Intervensi asing juga demikian kuat. Sepanjang tahun 2007 ini kita merasakan derasnya arus intervensi asing, khususnya yang dilakukan oleh negara-negara adidaya seperti AS dan Inggris. Di bidang ekonomi, lahirlah UU Migas dan UU Penanaman Modal yang sarat kepentingan asing. Di bidang politik ditandatangani perundingan kerjasama pertahanan (Defence Cooperation Agreement/DCA) dengan Singapura yang sebenarnya hanya perpanjangan tangan AS. Suara disintegrasi di Papua dan Maluku Selatan tidak lepas dari intervensi asing, khususnya AS dan Australia.
Apa yang membuat seperti itu?
Pertama: sikap Pemerintah yang tidak mandiri. Mereka sangat bergantung kepada asing. Ini antara lain karena Pemerintah telah menjeratkan diri sendiri dengan utang luar negeri.
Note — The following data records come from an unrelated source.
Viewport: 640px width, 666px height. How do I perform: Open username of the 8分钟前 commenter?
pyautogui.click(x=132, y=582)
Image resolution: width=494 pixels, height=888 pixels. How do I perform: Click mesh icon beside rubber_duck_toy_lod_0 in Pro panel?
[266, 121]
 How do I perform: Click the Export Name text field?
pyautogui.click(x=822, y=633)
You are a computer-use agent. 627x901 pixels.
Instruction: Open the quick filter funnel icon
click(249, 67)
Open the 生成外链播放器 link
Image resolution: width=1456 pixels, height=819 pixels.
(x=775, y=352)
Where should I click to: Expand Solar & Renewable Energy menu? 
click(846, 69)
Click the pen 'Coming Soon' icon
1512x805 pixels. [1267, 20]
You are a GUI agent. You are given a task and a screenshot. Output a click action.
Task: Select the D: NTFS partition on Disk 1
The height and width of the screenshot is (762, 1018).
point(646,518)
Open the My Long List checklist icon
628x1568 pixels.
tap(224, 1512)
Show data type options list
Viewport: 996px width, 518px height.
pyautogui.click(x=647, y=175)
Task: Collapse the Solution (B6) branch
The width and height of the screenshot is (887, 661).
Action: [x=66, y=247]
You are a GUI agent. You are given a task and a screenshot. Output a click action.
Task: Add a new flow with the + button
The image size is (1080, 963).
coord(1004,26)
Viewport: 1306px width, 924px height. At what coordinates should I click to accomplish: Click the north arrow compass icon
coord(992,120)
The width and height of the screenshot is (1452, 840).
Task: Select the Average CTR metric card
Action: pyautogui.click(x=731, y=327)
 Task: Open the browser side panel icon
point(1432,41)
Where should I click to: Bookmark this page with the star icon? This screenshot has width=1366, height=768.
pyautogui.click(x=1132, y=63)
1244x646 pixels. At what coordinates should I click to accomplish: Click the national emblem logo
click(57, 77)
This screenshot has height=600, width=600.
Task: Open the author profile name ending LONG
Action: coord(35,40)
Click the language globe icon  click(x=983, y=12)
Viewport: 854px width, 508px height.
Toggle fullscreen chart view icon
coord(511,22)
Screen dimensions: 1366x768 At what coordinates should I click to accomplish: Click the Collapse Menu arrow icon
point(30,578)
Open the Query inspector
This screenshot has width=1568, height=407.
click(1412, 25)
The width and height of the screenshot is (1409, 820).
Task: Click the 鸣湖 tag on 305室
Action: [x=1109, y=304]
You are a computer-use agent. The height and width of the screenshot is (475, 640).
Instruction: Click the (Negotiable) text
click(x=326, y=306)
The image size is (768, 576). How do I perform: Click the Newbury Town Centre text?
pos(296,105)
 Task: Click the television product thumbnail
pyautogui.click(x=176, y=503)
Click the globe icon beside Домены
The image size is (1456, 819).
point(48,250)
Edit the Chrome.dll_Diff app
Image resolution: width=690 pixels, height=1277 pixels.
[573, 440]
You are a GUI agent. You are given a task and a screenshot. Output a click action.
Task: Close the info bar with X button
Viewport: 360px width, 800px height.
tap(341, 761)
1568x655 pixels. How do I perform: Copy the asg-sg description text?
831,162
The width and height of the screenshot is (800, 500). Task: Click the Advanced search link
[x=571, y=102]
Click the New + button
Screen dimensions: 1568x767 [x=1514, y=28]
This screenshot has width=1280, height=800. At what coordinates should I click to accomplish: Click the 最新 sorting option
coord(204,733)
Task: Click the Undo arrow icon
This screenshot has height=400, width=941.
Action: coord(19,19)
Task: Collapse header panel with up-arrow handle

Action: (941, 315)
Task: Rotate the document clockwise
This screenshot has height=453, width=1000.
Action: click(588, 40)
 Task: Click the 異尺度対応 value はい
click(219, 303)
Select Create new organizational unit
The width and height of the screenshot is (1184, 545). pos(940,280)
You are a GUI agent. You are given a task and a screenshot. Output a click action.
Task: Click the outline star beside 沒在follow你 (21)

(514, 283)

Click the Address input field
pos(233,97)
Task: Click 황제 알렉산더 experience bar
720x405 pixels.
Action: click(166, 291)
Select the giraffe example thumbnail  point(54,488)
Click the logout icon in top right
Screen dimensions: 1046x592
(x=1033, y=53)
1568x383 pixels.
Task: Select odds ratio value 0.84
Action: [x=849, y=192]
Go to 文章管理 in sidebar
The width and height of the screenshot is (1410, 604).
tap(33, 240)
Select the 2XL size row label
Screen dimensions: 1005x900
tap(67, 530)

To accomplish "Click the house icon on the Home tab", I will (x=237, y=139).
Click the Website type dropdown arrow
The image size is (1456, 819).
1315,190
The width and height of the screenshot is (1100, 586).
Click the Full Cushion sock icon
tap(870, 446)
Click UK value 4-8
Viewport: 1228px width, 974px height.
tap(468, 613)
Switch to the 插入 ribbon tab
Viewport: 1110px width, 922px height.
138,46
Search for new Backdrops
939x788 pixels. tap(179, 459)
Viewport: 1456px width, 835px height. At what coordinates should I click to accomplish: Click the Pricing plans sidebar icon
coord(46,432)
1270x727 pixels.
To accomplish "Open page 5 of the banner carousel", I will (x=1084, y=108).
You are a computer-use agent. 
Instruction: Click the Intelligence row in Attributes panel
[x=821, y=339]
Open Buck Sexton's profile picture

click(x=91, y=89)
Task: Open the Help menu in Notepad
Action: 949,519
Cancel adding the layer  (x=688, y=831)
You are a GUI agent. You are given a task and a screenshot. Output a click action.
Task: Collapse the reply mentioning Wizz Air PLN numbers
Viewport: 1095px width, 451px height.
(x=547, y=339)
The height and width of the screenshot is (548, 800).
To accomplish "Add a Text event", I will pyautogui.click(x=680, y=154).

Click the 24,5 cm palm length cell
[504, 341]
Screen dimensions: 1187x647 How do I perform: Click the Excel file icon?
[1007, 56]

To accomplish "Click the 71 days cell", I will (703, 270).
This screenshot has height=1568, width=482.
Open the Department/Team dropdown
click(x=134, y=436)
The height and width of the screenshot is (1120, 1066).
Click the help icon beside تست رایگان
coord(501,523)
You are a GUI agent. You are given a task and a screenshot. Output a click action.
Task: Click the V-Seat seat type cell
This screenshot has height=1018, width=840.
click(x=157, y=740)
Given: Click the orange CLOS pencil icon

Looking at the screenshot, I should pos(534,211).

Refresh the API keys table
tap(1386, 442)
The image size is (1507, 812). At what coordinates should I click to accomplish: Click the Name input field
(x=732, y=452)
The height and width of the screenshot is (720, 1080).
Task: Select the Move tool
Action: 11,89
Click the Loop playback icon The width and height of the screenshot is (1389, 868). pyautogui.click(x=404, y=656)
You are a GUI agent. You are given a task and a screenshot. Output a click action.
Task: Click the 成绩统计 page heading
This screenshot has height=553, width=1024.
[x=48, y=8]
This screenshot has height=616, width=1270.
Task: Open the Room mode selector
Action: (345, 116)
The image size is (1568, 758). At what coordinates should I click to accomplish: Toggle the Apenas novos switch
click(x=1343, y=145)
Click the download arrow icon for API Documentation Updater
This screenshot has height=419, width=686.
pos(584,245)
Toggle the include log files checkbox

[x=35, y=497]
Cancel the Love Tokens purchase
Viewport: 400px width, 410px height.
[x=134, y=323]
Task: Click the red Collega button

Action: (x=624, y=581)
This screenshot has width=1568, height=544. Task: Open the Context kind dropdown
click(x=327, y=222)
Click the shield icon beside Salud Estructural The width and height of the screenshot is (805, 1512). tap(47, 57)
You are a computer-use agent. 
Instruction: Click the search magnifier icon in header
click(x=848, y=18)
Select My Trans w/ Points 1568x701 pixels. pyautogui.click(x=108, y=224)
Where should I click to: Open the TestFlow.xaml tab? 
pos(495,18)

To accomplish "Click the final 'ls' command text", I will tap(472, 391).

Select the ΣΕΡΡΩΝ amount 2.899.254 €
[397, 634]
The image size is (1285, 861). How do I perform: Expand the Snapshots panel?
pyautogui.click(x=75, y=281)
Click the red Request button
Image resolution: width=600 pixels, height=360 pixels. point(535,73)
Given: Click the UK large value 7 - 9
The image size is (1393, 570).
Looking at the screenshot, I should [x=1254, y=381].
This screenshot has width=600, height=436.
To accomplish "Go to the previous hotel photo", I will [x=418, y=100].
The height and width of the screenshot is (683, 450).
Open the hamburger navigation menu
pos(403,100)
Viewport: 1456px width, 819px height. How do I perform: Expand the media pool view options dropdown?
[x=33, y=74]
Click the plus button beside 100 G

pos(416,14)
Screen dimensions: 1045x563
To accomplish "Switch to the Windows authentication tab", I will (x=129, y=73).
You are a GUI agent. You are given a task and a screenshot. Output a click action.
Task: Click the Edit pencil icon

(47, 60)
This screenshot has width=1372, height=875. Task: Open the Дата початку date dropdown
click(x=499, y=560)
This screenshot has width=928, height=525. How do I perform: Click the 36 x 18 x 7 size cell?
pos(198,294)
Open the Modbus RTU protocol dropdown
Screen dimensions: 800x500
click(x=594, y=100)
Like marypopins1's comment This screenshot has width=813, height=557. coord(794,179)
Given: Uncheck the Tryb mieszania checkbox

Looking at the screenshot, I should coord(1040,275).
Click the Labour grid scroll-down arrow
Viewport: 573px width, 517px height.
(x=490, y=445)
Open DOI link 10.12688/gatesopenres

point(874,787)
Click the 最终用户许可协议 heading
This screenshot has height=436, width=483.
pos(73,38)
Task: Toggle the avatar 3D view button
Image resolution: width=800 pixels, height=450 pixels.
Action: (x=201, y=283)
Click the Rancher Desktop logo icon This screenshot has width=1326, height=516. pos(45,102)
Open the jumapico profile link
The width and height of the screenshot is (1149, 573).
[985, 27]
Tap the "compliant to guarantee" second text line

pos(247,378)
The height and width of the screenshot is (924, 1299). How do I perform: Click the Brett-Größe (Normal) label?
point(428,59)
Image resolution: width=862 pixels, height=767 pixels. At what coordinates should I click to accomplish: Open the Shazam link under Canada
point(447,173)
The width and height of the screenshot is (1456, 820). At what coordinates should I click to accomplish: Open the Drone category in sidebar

Kedua: prinsip politik luar negerinya tidak jelas. Saat masih dalam situasi Perang Dingin politik bebas aktif Indonesia diwujudkan dalam gerakan Non Blok. Sekarang, pasca kehancuran Uni Sovyet, politik luar negeri dimaknai sebagai tidak mengambil sikap kecuali sesuai dengan kebijakan PBB. Padahal PBB merupakan salah satu alat AS untuk menjajah bangsa lain. Wajar, pada akhirnya sikap Pemerintah Indonesia selalu di belakang AS. Karenanya, tidak mengherankan jika Pemerintah Indonesia disebut oleh Bush dan Condollizza Rice sebagai ’sahabat baik’.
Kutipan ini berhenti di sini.